Dans le domaine picard, la notion du "vrai Picard" est bien sûr présente chez les gens ordinaires. Cependant l'importance des apports humains dus aux immigrations, et le fait que beaucoup de picardisants actifs portent des noms italiens, polonais, flamands ou autres, donnent à la langue une réelle autonomie d'image par rapport à la population "autochtone depuis toujours". L'immigration n'est jamais citée comme un problème au sein du mouvement linguistique picard.
En revanche, il est une réalité anthropologique de poids : la coupure du domaine linguistique picard en deux entités (et même trois, si l'on compte le Hainaut belge) qui se définissent différemment : dans la région Nord-Pas-de-Calais, on se dit "chtimi" et l'on parle "patois" - seuls les mieux informés admettent que leur "patois" est picard -, tandis qu'en région Picardie on se dit "picard" et l'on parle "picard". Cette coupure est ancienne et constitue un élément de trouble.
C- Quels sont les rapports entre le mouvement linguistique picardisant et le grand public ?
La mouvance militante est assez large. En témoignent le fait qu'il existe deux fédérations d'associations, l'une en région Picardie et l'autre en région Nord-Pas-de-Calais, qui regroupent chacune plusieurs dizaines d'associations. Le public réserve à peu près toujours un bon accueil aux initiatives : spectacles, conférences, soirées, festivals obtiennent des scores de présence importants. Les livres, souvent auto-édités, se vendent bien. Indice indirect : une enquête récente (Parisot 1995) indique que dans la Somme, 87 % des élus interrogés déclarent comprendre ou parler le picard : ce qui, si on leur fait crédit du "flair" politique à défaut de la véridicité, traduit bien que les électeurs sont sensibles à ce thème.
En même temps, le mouvement a peu ou pas de dimension politique directe : la revendication ne défile pas facilement dans les rues.
D- La question du rapport entre "élites" et cette sensibilité
L'enquête déclarative de l'INSEE-INED 1999 (Blot et al. 2004) indique que les locuteurs déclarant le picard sont surtout ouvriers et paysans. Ceux-ci arborent volontiers cette connaissance - il est vrai que le complexe d'infériorité et le silence honteux diglossiques existent aussi, bien sûr.

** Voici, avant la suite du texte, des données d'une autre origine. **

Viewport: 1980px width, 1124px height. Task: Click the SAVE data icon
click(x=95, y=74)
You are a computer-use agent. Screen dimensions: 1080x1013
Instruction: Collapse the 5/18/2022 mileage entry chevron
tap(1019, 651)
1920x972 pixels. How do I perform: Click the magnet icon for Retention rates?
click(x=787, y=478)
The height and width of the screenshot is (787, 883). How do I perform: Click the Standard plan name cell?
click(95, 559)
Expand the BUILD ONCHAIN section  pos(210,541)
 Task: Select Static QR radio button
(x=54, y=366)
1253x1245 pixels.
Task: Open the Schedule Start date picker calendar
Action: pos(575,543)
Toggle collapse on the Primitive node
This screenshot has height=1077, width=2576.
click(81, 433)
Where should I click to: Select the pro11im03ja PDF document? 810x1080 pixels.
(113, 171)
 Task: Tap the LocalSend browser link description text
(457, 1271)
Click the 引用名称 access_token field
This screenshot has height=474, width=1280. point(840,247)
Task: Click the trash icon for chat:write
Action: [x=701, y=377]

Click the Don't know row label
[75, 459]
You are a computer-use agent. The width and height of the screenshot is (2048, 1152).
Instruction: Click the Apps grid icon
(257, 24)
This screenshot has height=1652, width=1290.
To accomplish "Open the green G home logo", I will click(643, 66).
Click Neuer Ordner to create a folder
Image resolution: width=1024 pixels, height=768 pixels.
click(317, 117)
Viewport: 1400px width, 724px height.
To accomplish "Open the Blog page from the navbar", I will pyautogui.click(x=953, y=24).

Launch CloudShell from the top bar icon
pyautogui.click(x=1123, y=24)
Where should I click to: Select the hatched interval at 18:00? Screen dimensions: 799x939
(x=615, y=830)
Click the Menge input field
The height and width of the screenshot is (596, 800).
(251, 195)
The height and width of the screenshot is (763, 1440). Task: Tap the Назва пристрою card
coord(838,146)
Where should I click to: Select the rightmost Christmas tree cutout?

Les "militants", d'ailleurs, sont issus de milieux divers.
Il est notable que dans l'enquête de 1999 c'est la CSP "cadres et professions intellectuelles" qui affirme le meilleur "taux de conservation" de la langue : affirmer que ses parents parlaient picard, et qu'on le parle aussi éventuellement, c'est à la fois marquer qu'on est conscient de la valeur de la langue, et aussi, en quelque sorte, arborer ses origines ouvrières et paysannes. Le fait est cependant très significatif si l'on admet que cette couche sociale joue un rôle idéologique de premier plan.
E- La place de la langue régionale dans les activités des institutions culturelles
En région Picardie, l'Office culturel régional est très actif sur ce plan, avec un budget modeste, mais réel. Toutes les activités citées ci-dessus sont soutenues, voire organisées, par la Région, les communes ou syndicats de communes, l'institution théâtrale régionale…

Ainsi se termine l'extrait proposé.